:: PROBLEM TO WORK ON ::
Your task is to copy each line of the material that holds the word "button".
▽
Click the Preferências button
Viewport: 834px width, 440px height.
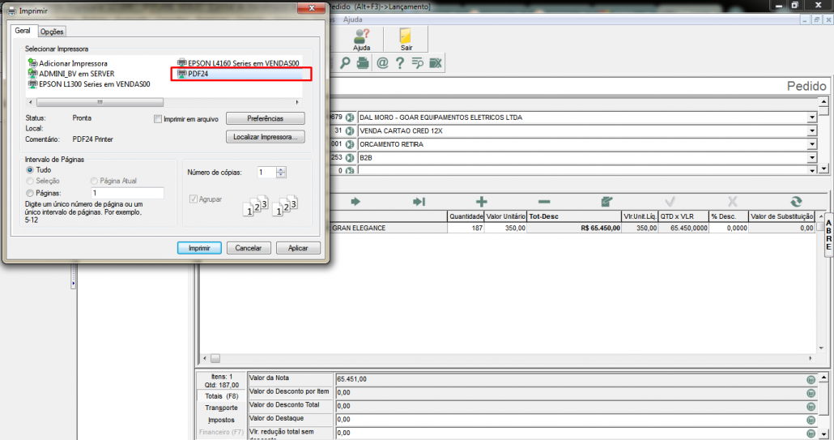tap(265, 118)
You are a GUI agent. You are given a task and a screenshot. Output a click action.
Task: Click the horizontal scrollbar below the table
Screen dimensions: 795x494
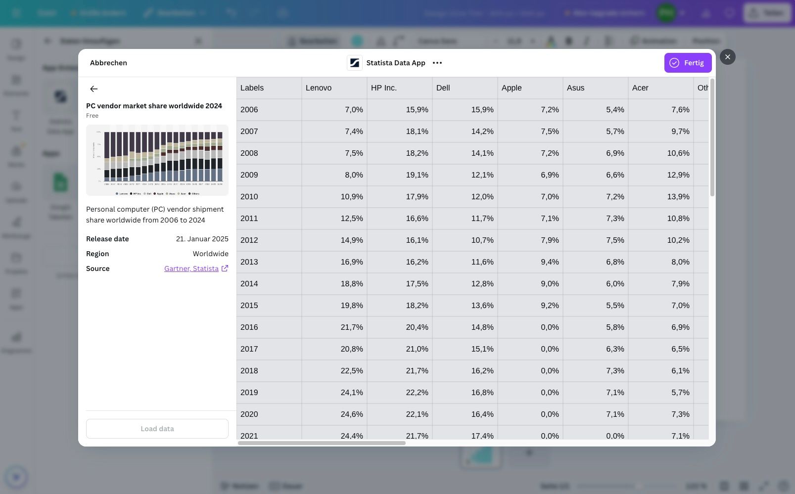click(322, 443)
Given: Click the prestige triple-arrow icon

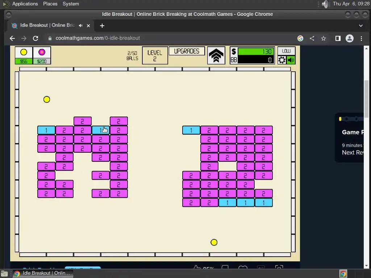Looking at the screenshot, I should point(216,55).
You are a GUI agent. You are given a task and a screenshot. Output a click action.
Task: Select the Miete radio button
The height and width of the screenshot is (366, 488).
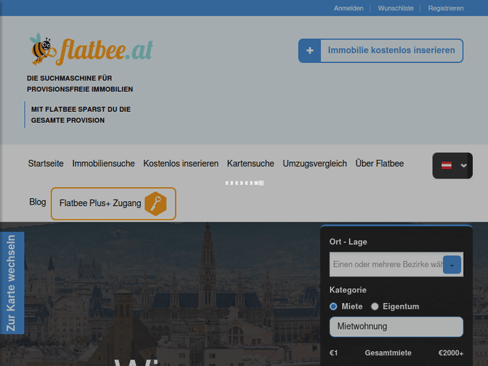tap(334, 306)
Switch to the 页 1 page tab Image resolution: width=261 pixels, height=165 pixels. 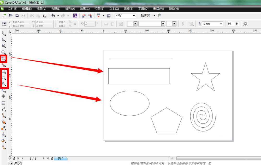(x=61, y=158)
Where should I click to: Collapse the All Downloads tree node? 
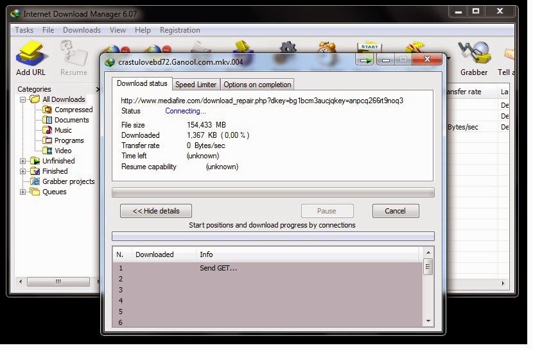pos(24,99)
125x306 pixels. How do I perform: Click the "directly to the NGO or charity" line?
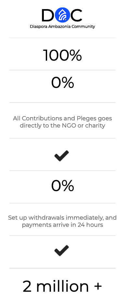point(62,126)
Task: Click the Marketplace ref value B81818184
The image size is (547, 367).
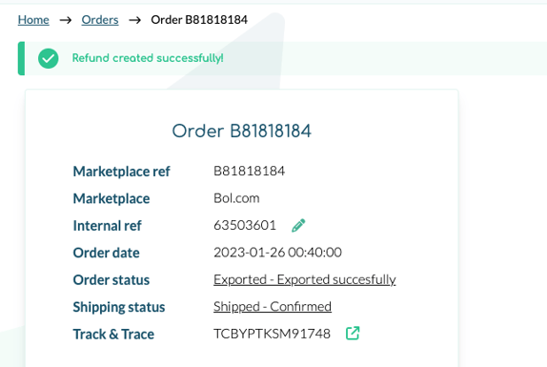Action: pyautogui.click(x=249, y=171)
△
:: RESULT OF THIS TASK ::
Click the Preferências button
Task: Select the Miete radio button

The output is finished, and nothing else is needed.